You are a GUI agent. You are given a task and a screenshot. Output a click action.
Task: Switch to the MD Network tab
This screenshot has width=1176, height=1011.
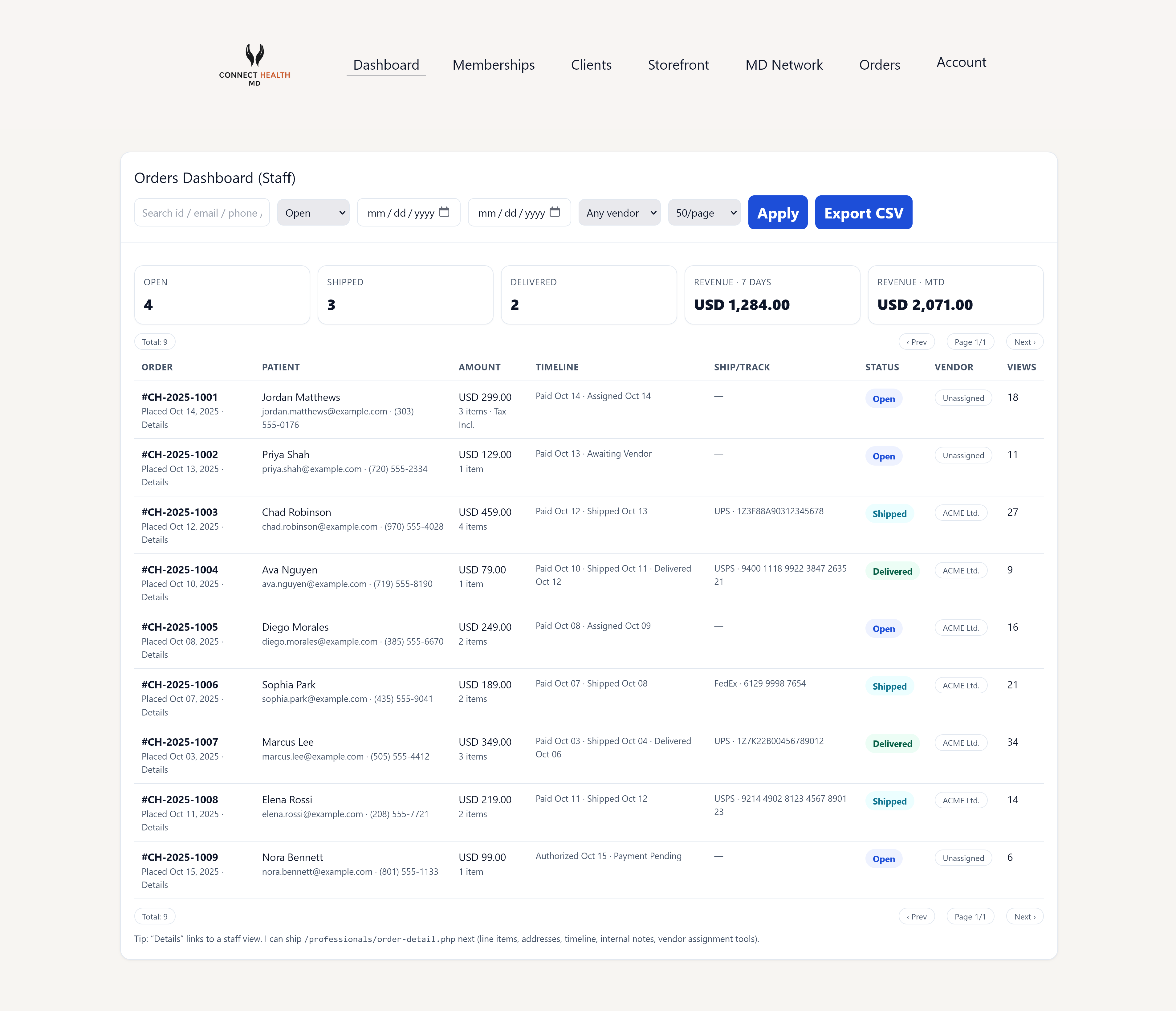pos(784,65)
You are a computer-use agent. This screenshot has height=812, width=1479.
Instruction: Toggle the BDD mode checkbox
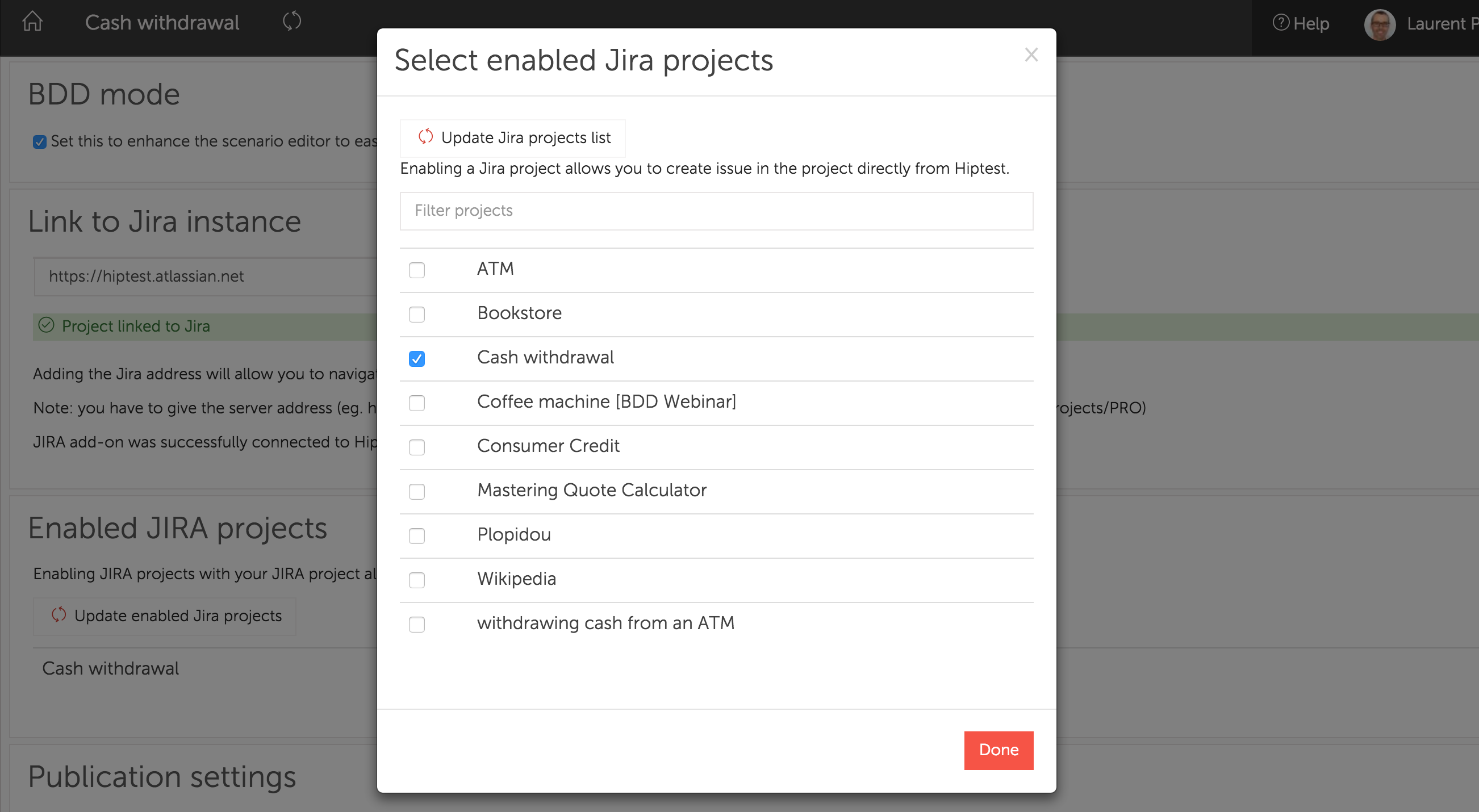[40, 142]
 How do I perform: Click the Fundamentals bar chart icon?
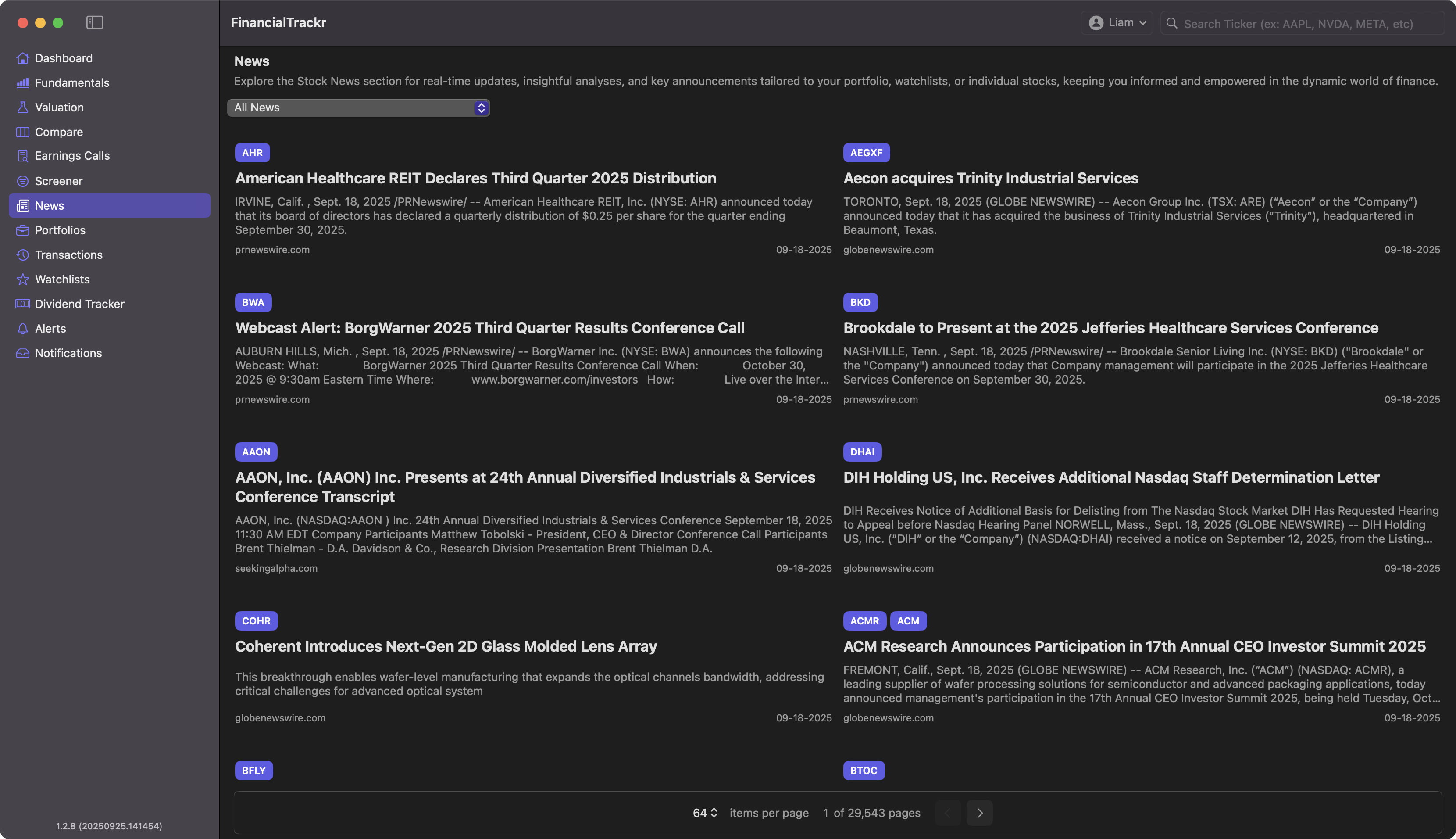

────

[WORK TASK]
Check each line of the records for the word "agent" and extract those that contain it.

[RESPONSE]
You are a GUI agent. You are given a task and a screenshot. Output a click action.
You are a computer-use agent. This screenshot has height=812, width=1479.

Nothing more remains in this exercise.